Werk der Woche - Herbert Willi: Schlafes Bruder

Die Stille ist mein Hörwunder 

(Herbert Willi)

 

Am 3. November 2009 feiert die Oper Schlafes Bruder des österreichischen Komponisten Herbert Willi im Museumsquartier Wien Premiere. Unter der Leitung von Walter Kobéra wird das Wiener Amadeus-Ensemble zusammen mit dem Sprechchor der Neuen Oper dem Wiener Publikum ein Hörwunder zu bescheren versuchen, wie es der Protagonist der Oper erlebt. Die Inszenierung dazu stammt von Leonard Prinsloo.
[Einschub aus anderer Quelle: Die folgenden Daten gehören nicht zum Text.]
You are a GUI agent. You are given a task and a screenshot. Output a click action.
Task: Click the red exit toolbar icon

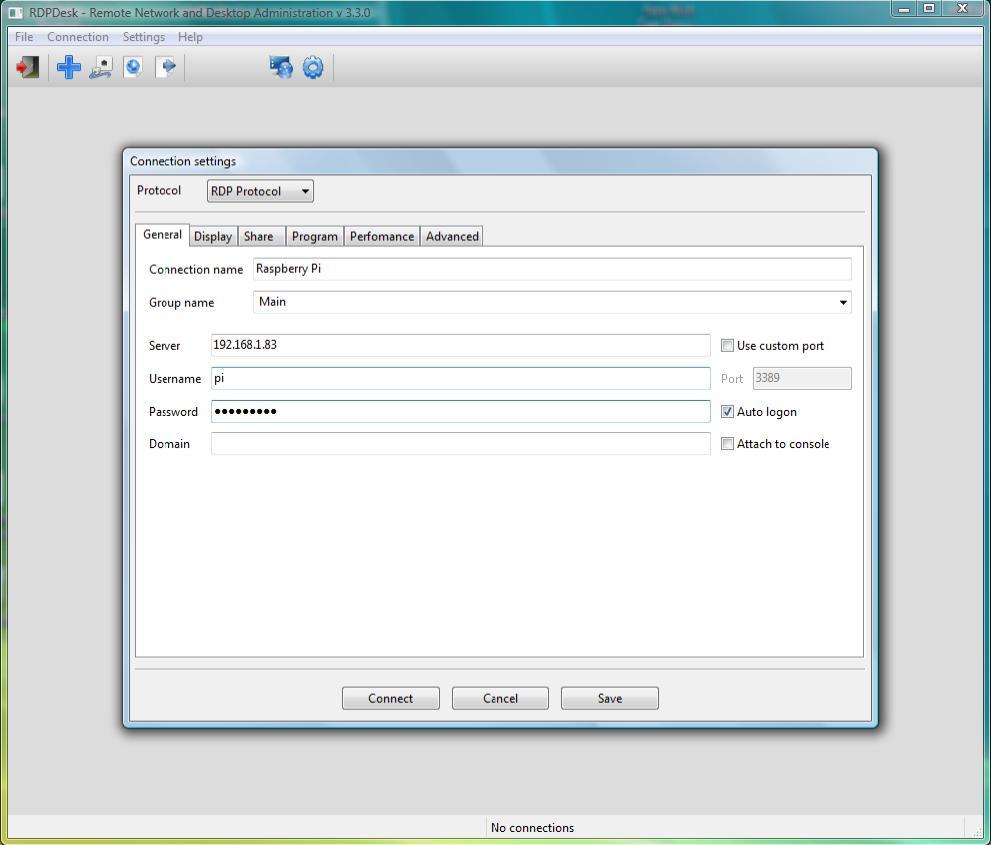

Schlafes Bruder erzählt die Geschichte des Musikers Elias Alder und beruht auf dem Bestseller von Robert Schneider, der gemeinsam mit dem Komponisten das Libretto verfasst hat. Animiert von einer Bach-Kantate "Komm, o Tod, du Schlafes Bruder" beschließt Elias auf Grund einer verschmähten Liebe zu Elsbeth nicht mehr zu schlafen bis er stirbt. Denn: "Wer liebt, schläft nicht, wer schläft, liebt nicht!" Es ist ein Drama des Außenseiters, der Sprach- und Beziehungslosigkeit der Menschen, woran Elias schließlich zerbricht. Dem düsteren Ausklang der Romanvorlage stellt das Opernlibretto eine positive Schlusswendung entgegen, die der Idee von Liebe und Hoffnung Ausdruck verleiht.

Herbert Willi bezieht seine Inspiration aus der Stille heraus und versucht Unhörbares hörbar zu machen. Die außergewöhnlich ausgeprägte Hörfähigkeit des Protagonisten Elias und seine inneren Hörvisionen werden ideenreich in Töne gesetzt. Es entstehen unterschiedlichste Atmosphären durch Klangflächen, Streicherglissandi, Pizzicati und viel Schlagwerk; ein Changieren zwischen Rhythmus und Melos, Klangballungen und einfachen horizontalen Linien. Die Spannweite der Chor- und Ensembleszenen reicht vom Sprechgesang bis hin zu grellem Geschrei.

Weitere Aufführungen folgen am 6., 7. und 8., November 2009, jeweils um 19:30 Uhr.